(Rows of pointing data)
══════════════════════════════
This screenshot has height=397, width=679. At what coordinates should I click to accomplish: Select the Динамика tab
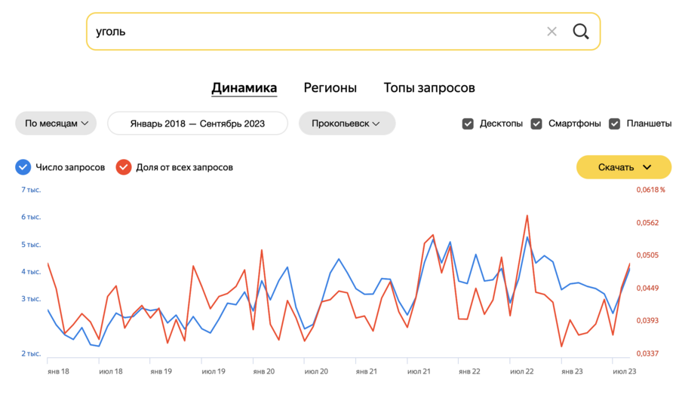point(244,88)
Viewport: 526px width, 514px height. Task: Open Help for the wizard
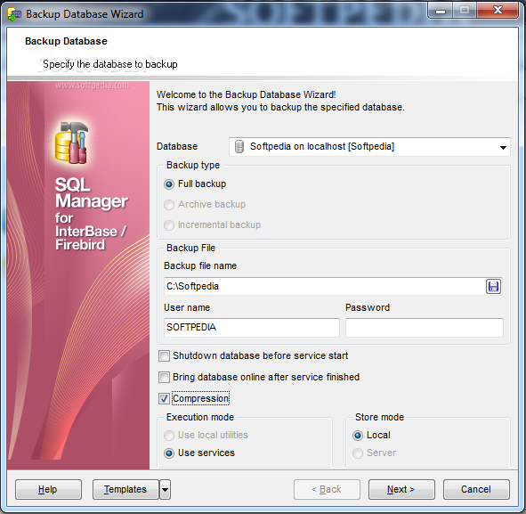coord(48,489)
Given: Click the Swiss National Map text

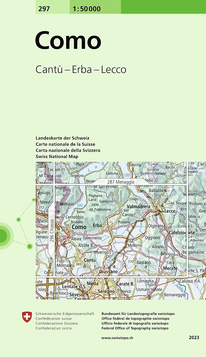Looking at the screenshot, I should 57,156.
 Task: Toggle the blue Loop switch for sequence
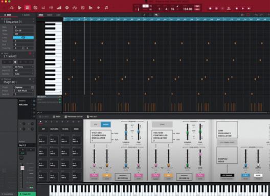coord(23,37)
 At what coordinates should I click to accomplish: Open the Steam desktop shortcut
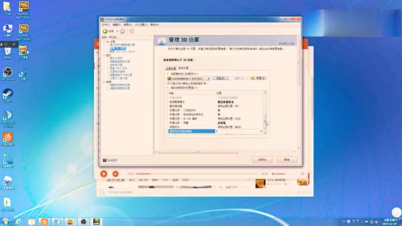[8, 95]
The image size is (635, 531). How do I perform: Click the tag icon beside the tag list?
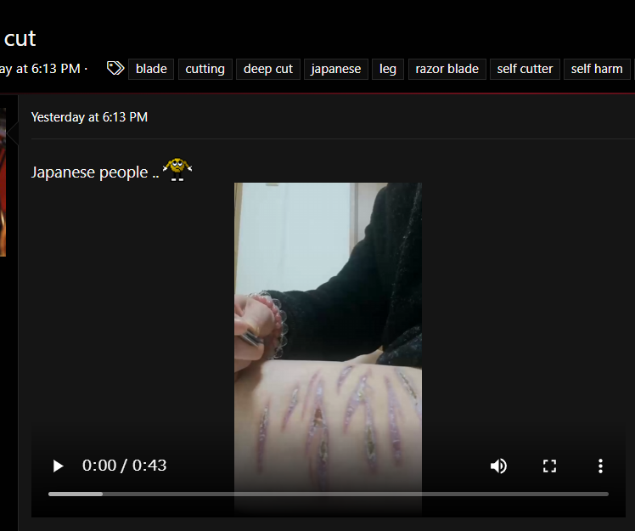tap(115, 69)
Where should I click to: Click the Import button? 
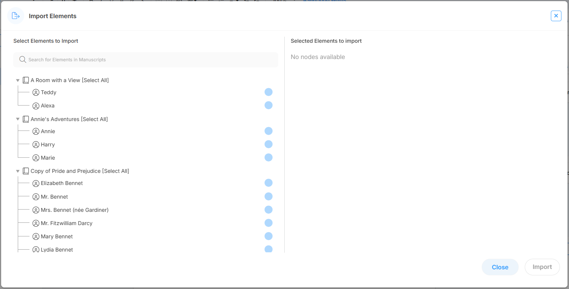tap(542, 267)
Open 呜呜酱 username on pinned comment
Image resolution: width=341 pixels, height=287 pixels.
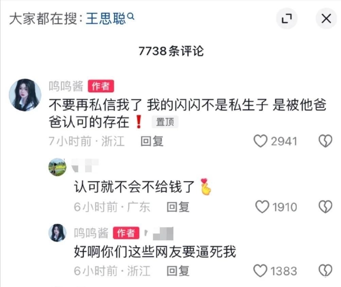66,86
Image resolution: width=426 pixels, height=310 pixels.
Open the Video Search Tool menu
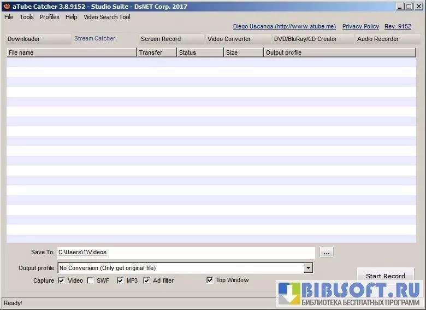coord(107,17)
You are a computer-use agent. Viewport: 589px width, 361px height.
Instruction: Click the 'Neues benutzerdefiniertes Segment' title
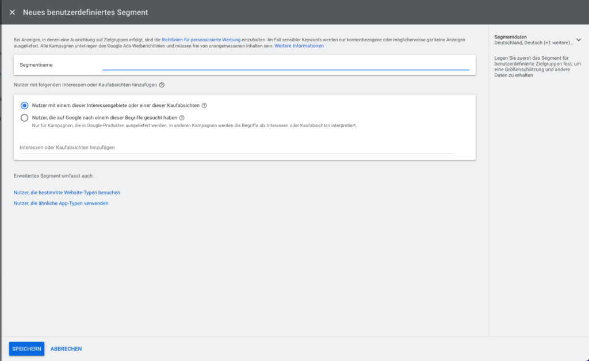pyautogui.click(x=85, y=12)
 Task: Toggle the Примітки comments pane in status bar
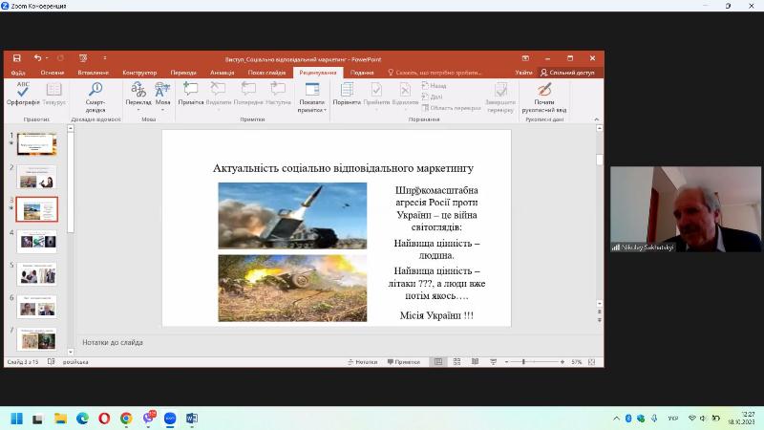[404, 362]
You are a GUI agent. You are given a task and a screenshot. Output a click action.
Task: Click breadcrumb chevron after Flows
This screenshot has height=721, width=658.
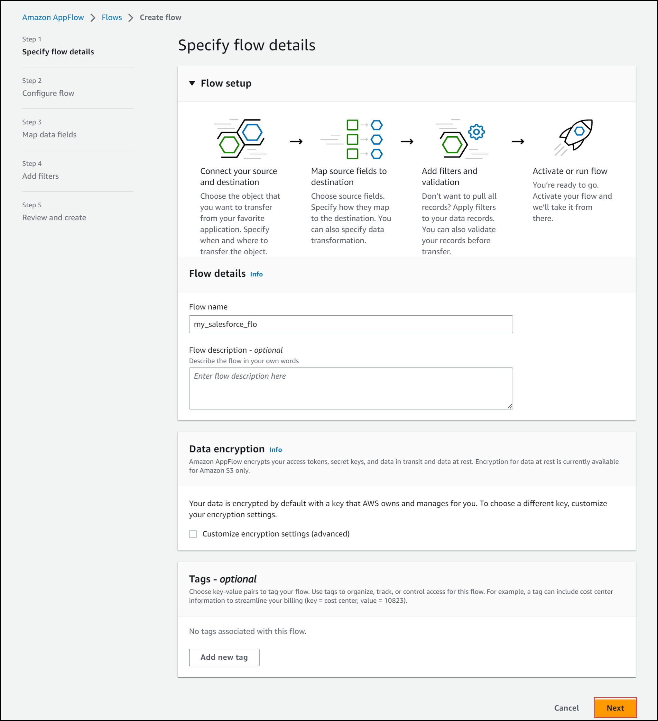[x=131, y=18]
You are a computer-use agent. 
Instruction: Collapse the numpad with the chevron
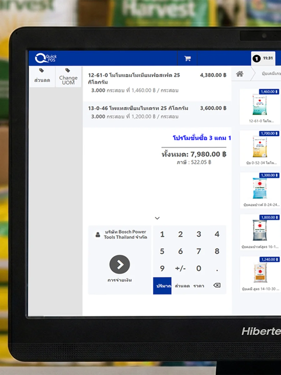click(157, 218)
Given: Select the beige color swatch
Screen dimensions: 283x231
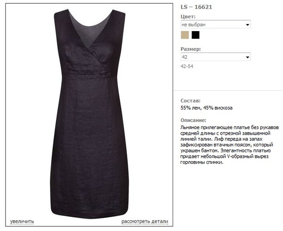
══════════════════════════════
§ Task directions
Print the lines of the listing again without changes, starting with the line that contains "Task: Toggle the Примітки" and going on through the end of the listing. Omit the pictures.

§ Solution to this task
 Task: Toggle the Примітки comments pane in status bar
[404, 362]
You are a GUI agent. You are given a task and a screenshot. Output a click action.
Task: Click breadcrumb chevron after Flows
This screenshot has height=721, width=658.
[x=131, y=18]
You are a computer-use agent. 
Instruction: Collapse the numpad with the chevron
click(157, 218)
Given: Select the beige color swatch
Screen dimensions: 283x231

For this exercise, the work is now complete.